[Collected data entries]
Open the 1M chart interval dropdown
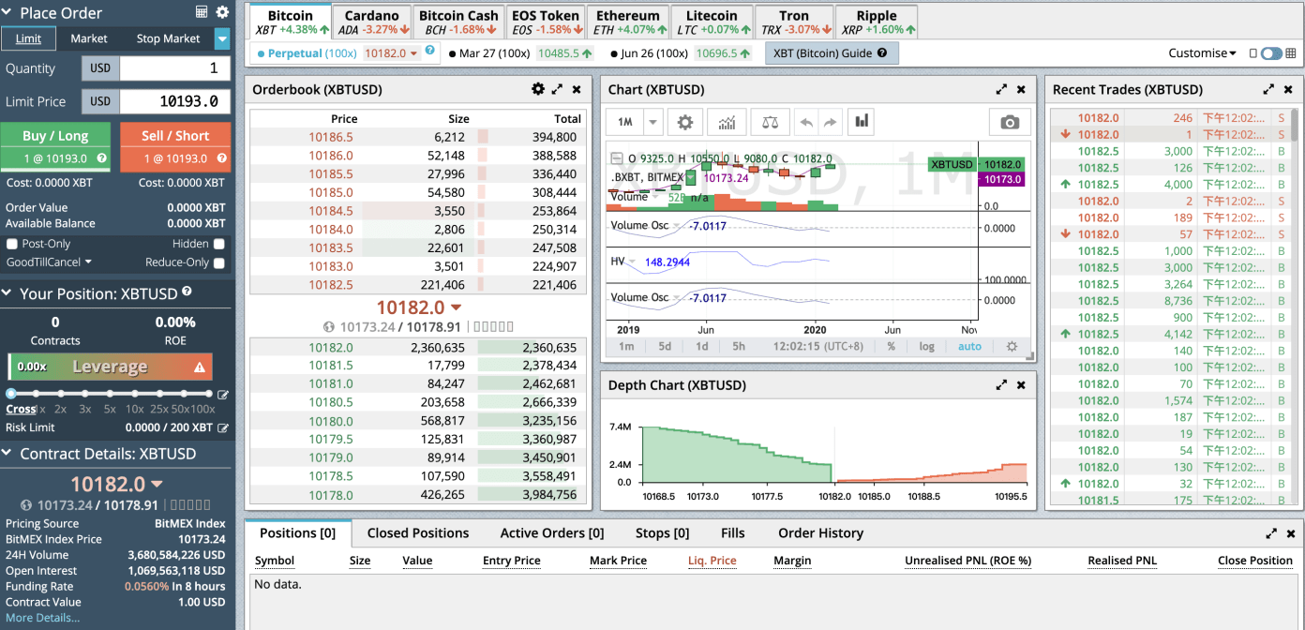The image size is (1305, 630). click(x=653, y=122)
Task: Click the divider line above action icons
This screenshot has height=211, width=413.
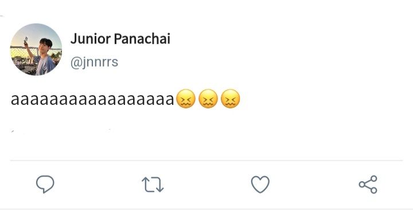Action: [x=207, y=160]
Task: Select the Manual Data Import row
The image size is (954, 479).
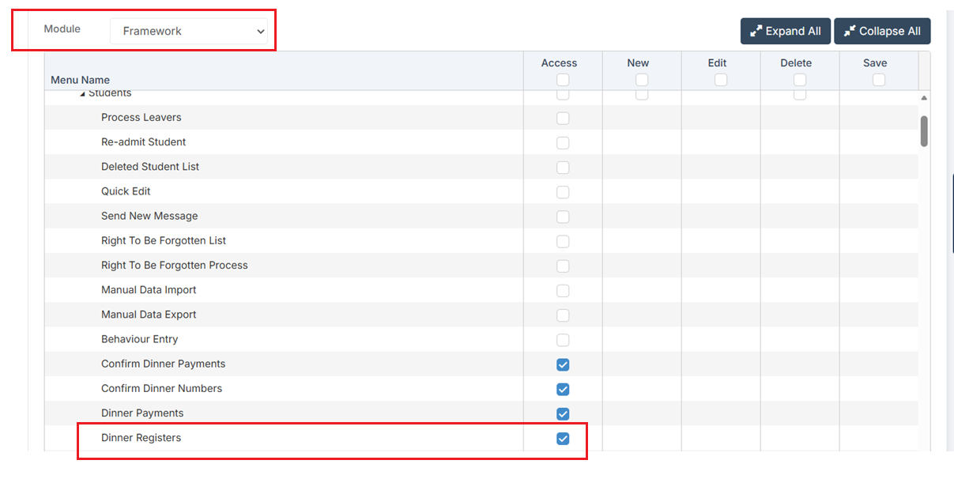Action: (x=149, y=290)
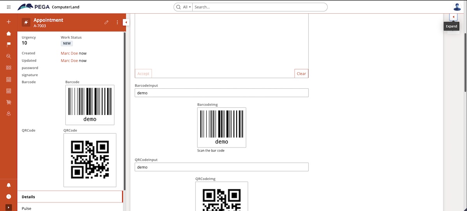Viewport: 467px width, 211px height.
Task: Open the flag icon in the sidebar
Action: pos(9,45)
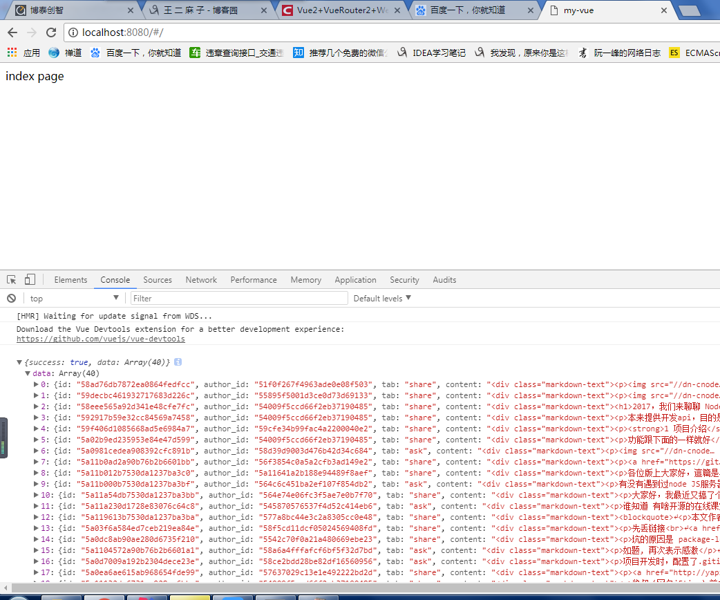
Task: Expand array item 0 in console
Action: (x=36, y=384)
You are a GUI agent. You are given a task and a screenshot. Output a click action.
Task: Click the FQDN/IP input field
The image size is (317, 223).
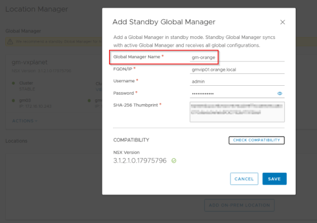coord(237,70)
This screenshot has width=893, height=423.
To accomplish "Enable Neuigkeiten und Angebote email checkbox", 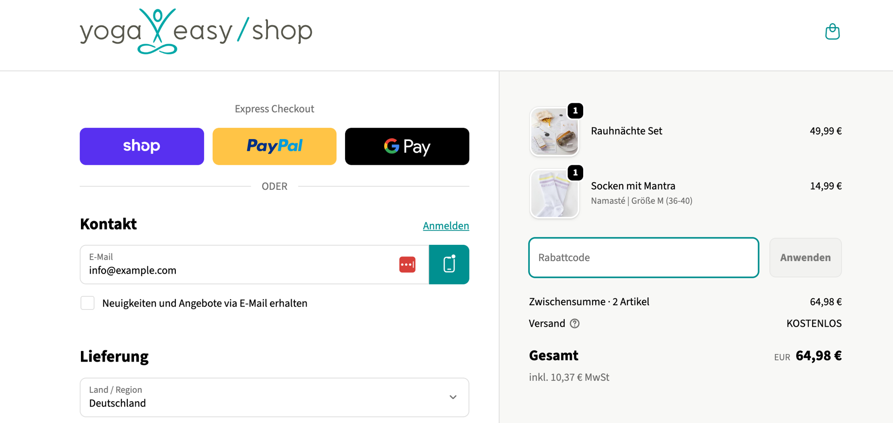I will point(87,303).
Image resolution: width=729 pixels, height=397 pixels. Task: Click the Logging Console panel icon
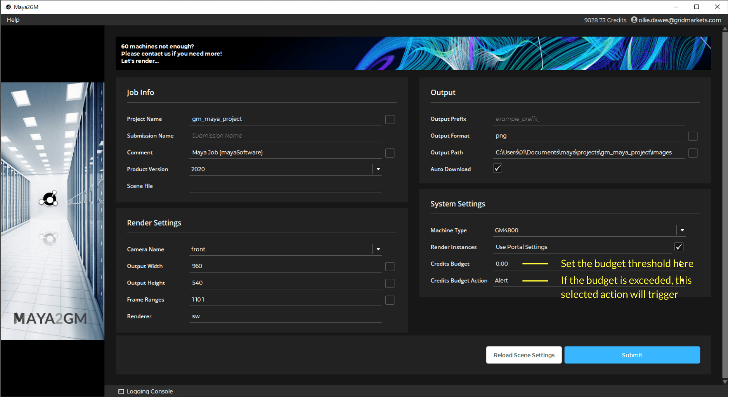pos(121,391)
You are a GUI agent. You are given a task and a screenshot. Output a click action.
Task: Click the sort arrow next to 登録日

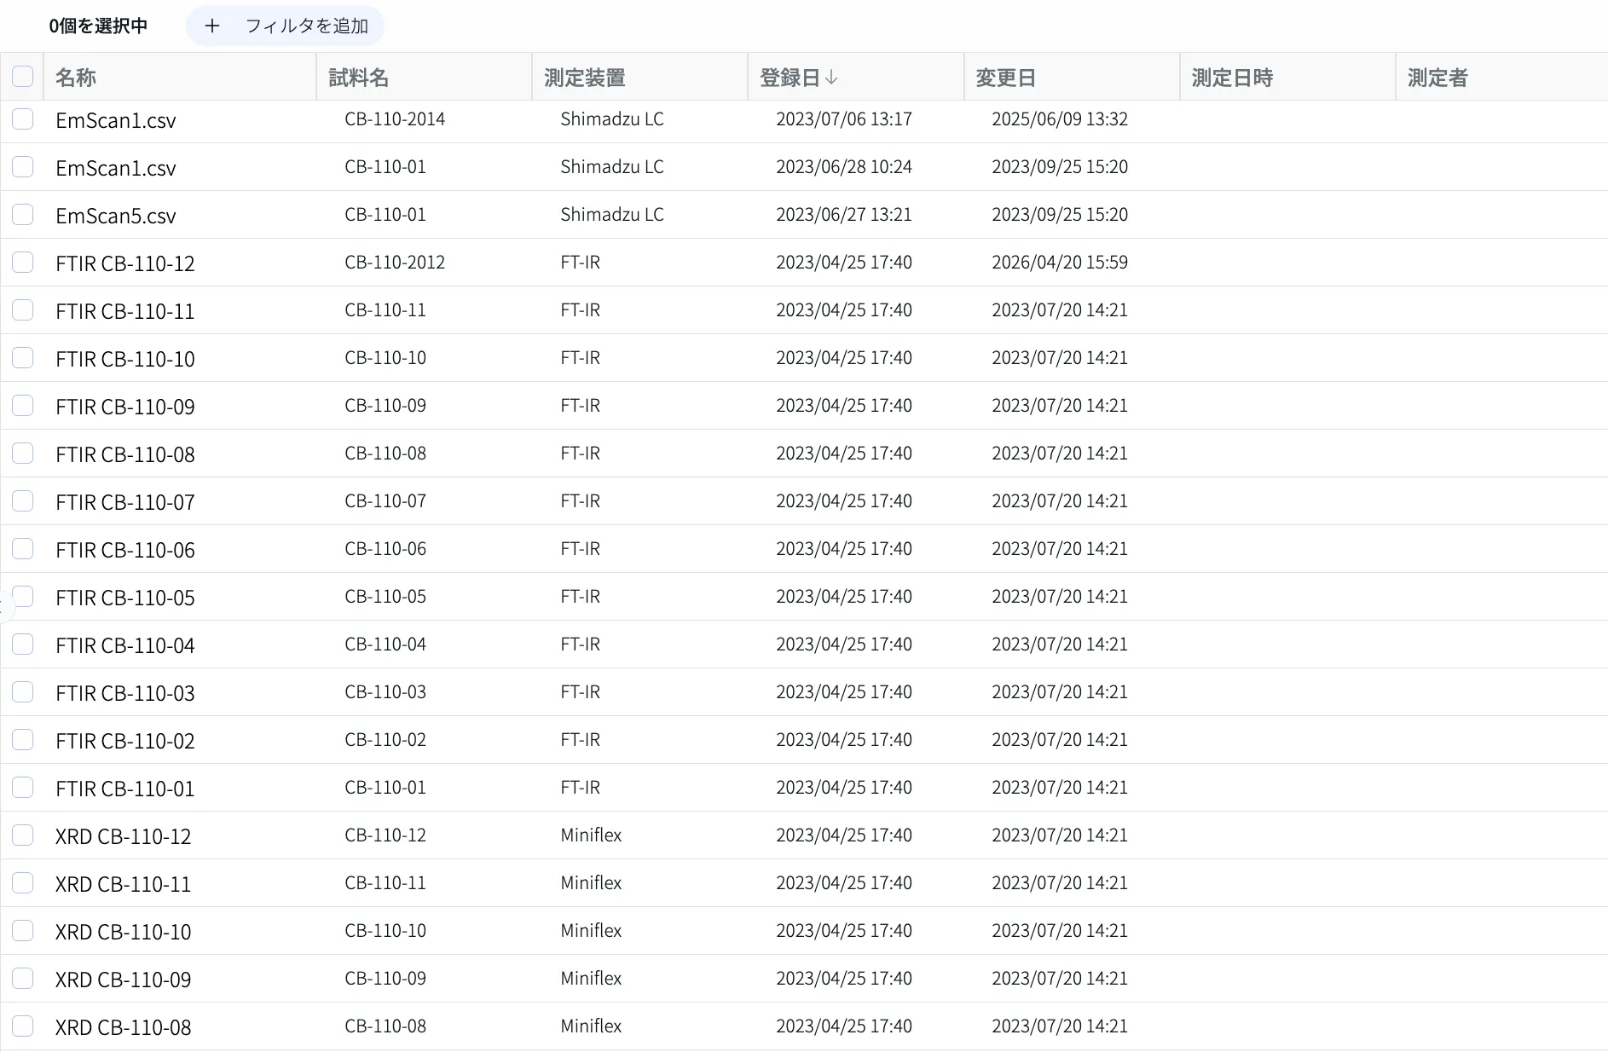[832, 78]
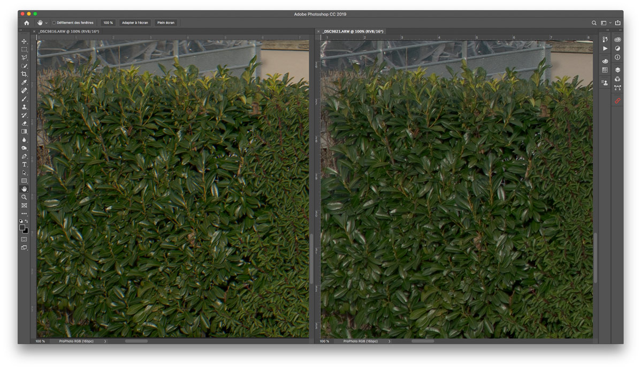Open the Swatches grid panel icon
The height and width of the screenshot is (369, 641).
point(605,70)
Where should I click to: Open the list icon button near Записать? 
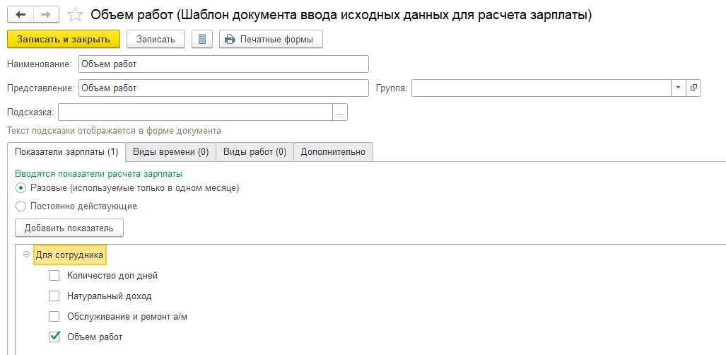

» **Assignment**
Give back, word for word, the lines from the one with "Image resolution: width=729" to the end of the records above, and no pictures.

» **Solution**
Image resolution: width=729 pixels, height=397 pixels. Task: Click the Logging Console panel icon
pos(121,391)
You are a GUI agent. You are given a task and a screenshot. Output a click action.
Task: Click the sort arrow next to 登録日

[832, 78]
Open the Swatches grid panel icon
The height and width of the screenshot is (369, 641).
point(605,70)
Where should I click to: Open the list icon button near Записать? 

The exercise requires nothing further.